Task to complete: Whenever a line below holds the word "label", count it once; report the total and nothing else.

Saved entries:
============================================================

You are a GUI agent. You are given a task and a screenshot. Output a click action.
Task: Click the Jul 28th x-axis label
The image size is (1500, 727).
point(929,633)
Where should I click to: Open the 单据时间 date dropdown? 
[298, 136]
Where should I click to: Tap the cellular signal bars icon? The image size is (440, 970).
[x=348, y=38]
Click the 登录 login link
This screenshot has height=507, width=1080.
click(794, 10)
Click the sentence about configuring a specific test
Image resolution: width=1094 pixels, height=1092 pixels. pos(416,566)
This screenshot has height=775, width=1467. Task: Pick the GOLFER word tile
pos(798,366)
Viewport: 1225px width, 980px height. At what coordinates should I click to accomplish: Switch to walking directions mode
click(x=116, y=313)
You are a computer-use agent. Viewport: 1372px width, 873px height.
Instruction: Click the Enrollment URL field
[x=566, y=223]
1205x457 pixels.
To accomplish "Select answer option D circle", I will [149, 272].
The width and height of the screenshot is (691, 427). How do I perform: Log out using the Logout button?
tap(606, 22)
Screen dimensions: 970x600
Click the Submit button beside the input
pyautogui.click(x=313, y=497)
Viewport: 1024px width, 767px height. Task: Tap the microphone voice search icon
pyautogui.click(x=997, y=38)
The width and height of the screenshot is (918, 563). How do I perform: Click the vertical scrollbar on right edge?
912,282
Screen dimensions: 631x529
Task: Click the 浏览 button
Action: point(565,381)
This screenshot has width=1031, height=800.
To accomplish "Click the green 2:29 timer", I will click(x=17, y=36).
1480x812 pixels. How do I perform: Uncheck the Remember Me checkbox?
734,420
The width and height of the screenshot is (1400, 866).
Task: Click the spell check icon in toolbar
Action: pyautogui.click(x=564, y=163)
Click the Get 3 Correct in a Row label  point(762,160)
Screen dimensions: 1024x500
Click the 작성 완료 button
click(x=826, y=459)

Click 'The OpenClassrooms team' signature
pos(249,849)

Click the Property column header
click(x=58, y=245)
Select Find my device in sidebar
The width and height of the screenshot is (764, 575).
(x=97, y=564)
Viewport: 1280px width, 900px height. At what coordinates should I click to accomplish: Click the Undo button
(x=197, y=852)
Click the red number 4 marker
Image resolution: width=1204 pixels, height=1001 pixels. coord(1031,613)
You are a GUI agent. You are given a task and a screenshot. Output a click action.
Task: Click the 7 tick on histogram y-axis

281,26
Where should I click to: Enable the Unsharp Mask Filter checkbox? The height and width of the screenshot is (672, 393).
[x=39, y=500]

============================================================

Written reply: 2